Il s’agit ici d’une quinquagénaire frustrée et qui fantasme une sexualité brutale avec des inconnus et comme on le sait, la sexualité et la mort ne sont jamais loin. La scène de drague au musée, reprenant l’idée de Vertigo où James Stewart espionnait Kim Novak, est un des plus grandes mises en scène de Palma : aucun dialogue, instaurant presque un certain suspens et d’une lisibilité qui devrait donner des leçons à certains. On sent une nouvelle fois la volonté pour De Palma de prolonger l’œuvre Hitchcockienne en allant toujours plus loin. Là où De Palma est fort, c’est qu’il arrive à nous refaire le coup de Psychose en faisant disparaître son héroïne au bout de 30 minutes, et l’on se fait avoir a nouveau. La scène de l’ascenseur est une merveille de mise en scène où De Palma utilise toutes les possibilités qu’offre un si petit espace pour chorégraphier un des meurtres les plus mémorables qui soient. Cette scène permet d’ailleurs d’apprécier tout le génie du montage. On notera d’ailleurs l’emprunt très clair au cinéma d’Argento lors de cette scène et de la dernière du film (ce qui m’amène à indiquer la nécessité de voir ce film dans sa version non-censurée (enfin disponible en France alors qu’il s’agit de cette version qui est sortie en salle) car la censure expurge le film des plans faisant référence au cinéaste transalpin, notamment un plan claqué sur Suspiria).
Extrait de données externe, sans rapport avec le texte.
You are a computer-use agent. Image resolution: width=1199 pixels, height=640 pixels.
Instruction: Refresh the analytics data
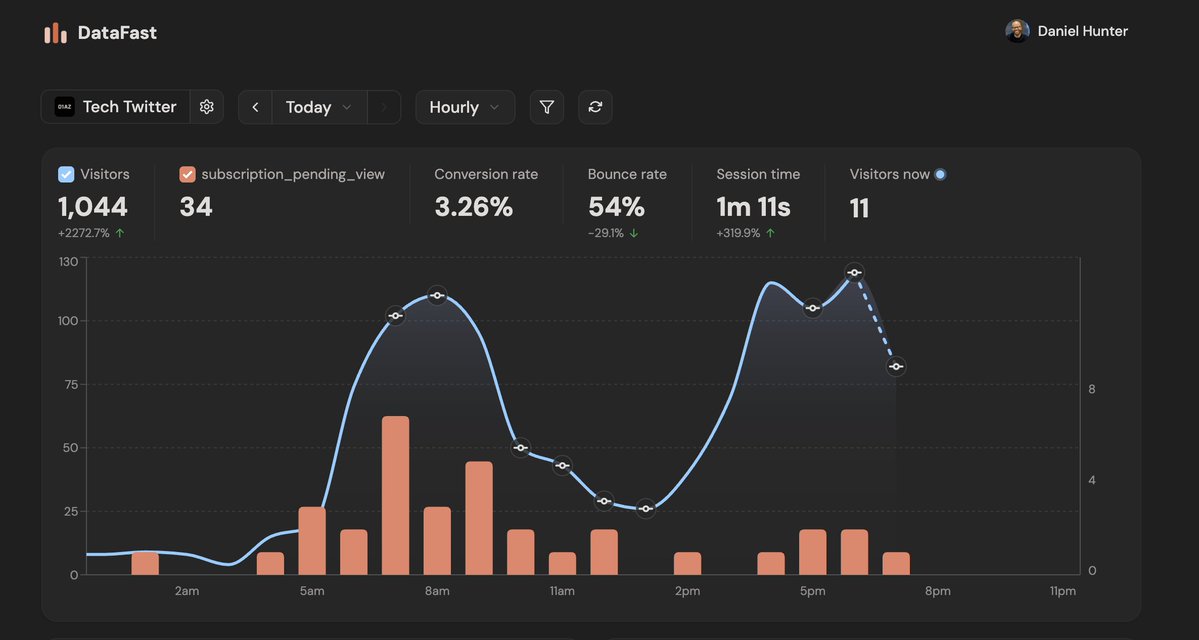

La partie enquête avec la prostituée et le fils de Dickinson est aussi excellente. Le personnage de Nancy Allen est immédiatement attachant et on est avec elle pendant tout le reste du film. Sa poursuite dans le métro entre la tueuse et une bande est un autre grand moment de mise en scène. Chose notable, l’adolescent n’est jamais lourd, ce qui est quasiment un exploit.
Même à la seconde vision, une fois toute l’histoire révélée, le film continue de fonctionner. C’est d’ailleurs un plaisir de cinéma d’observer la construction du scénario une fois que l’on en connait la fin. Cela permet aussi de repérer les indices ici et là.
Michael Caine continue de démontrer qu’il est un génie, un des plus grands acteurs qui soit, qui peut mettre sa classe naturelle au service de n’importe quel rôle. Angie Dickinson s’en sort merveilleusement avec un rôle osé pour une dame de son âge et qui plus, une vedette de la télévision à l’époque. Nancy Allen est donc très bien et Keith Gordon s’en sort plus qu’honorablement. Habitué de De Palma, Dennis Franz est aussi de la partie.
On a souvent reproché à De Palma de singer Hitchcock. Il est évident que cette critique ne tient pas. Comme le souligne Keith Gordon, De Palma se contente d’utiliser la grammaire inventée par Hitchcock qui reste la meilleur pour mettre en scène un thriller. Mais, au-delà de cela, De Palma a suffisamment démontré qu’il était un immense cinéaste, injectant ses propres obsessions dans ses films et ses propres idées de mise en scène.